What is the context of these actions?
North Korea had threatened to break inter-Korean contact since the end of May over allegations that the South Korean authorities did not stop groups of North Korean defectors and activists from sending balloons with anti-regime propaganda leaflets to North Korea. North Korea saw this as a breach of the Panmunjom declaration. The confusion about the leaflets, however, was only a pretext, as relations between the Koreas have deteriorated since the fiasco of the North Korean and U.S. leaders’ summit in Hanoi in February 2019. Since then, the North Korean authorities, seeing that Moon has no influence on U.S. President Donald Trump’s actions, have gradually limited contact with South Korea, rejected proposals for humanitarian aid and conducted military activities, such as short-range rocket tests and exercises with conventional armaments. In May, North and South Korean troops exchanged fire along the border and the North intensified its hostile rhetoric towards the South.
What is North Korea trying to achieve in foreign policy?

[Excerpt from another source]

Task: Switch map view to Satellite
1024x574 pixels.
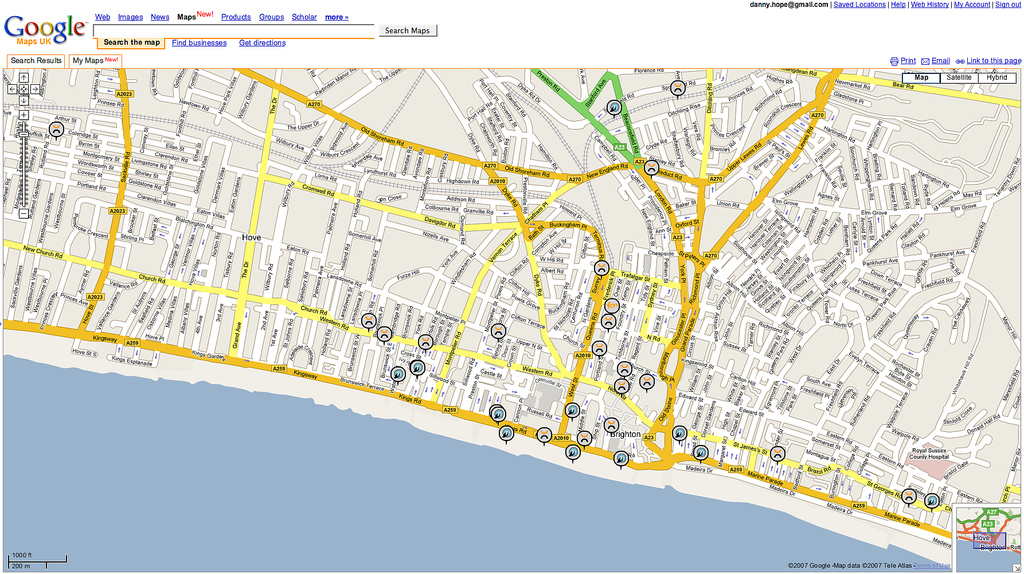Action: coord(959,78)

By increasing the tensions, North Korea demonstrates its dissatisfaction with the state of inter-Korean relations. The deadlock in the U.S.-North Korea dialogue and the consequent maintenance of sanctions prevents economic cooperation between the Koreas, which is particularly important for the North. By provoking a crisis, North Korea is trying to coerce Moon Jae-in to make concessions, including seeking ways to circumvent UN sanctions and to stop joint military exercises with the U.S. In this way, North Korea is trying to harm the U.S.-South Korea alliance and indirectly affect the U.S. Departing from the inter-Korean agreements of 2018, North Korea is preparing the ground for the resumption of dialogue with South Korea on its own terms. In the long run, the North may want to go back to what had already been achieved in 2018, provided that it receives major concessions from the South.

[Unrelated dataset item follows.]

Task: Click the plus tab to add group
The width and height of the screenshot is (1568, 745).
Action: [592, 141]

What internal conditions prompted North Korea to escalate tensions?
The recently launched mass-mobilisation campaigns against South Korea may serve to divert the attention of North Koreans from their economic problems, which have increased because of the COVID-19 pandemic. Although officially there are no SARS‑CoV‑2 infections in North Korea, reports by NGOs indicate a deterioration in the internal situation because of the closure of borders since January and the related reduction in supplies from China. The creation of a crisis in relations with the South may also be needed for army-connected elites as an excuse to further develop military potential. Recent North Korean statements also indicate the growing importance of Kim Yo-jong—Kim Jong-un’s younger sister—in the North Korean leadership. The announcements about the escalation of tensions in relations with the South were marked with her name, which may be intended to strengthen her position within the elite and with the North Korean public.

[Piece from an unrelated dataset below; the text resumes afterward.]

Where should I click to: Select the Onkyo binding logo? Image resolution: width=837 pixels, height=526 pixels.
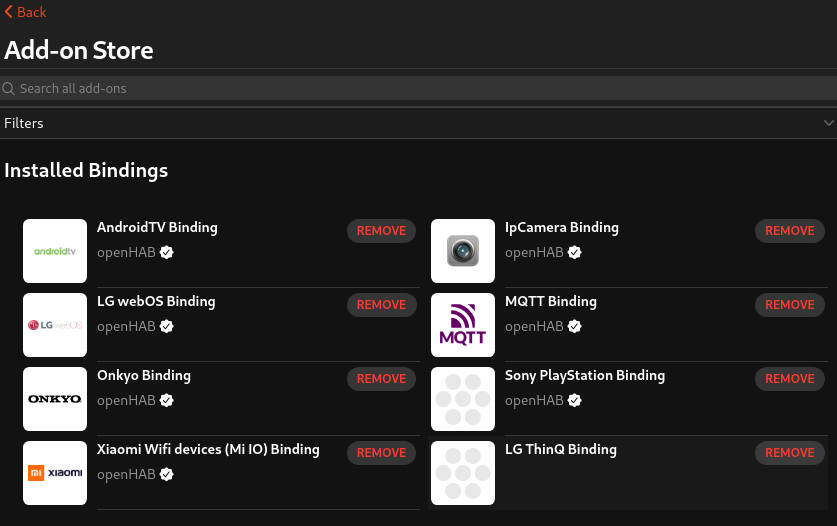coord(55,399)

In the short term, North Korea will undermine further elements of inter-Korean cooperation. It has already declared the relocation of troops to areas demilitarised under the agreement on confidence-building measures at the North-South border in September 2018. North Korean troops will occupy the symbols of cooperation between the Koreas: the industrial complex in Kaesong and the Mount Kumgang tourism resort. North Korea also announced the resumption of regular military exercises near the sea border. Although the North strikes at Moon’s conciliation policy, he is unlikely to violate the UN sanctions. In the long run, North Korea will likely increase the tensions in more serious ways, for example, by conducting ballistic missile tests from a submarine (SLBM). The aim is to influence the course of U.S. foreign policy towards North Korea after the presidential elections. Suitable dates for such actions may be early July (Independence Day in the U.S.), August (U.S.-South Korea drills), or October (75th anniversary of the founding of the Workers’ Party of Korea).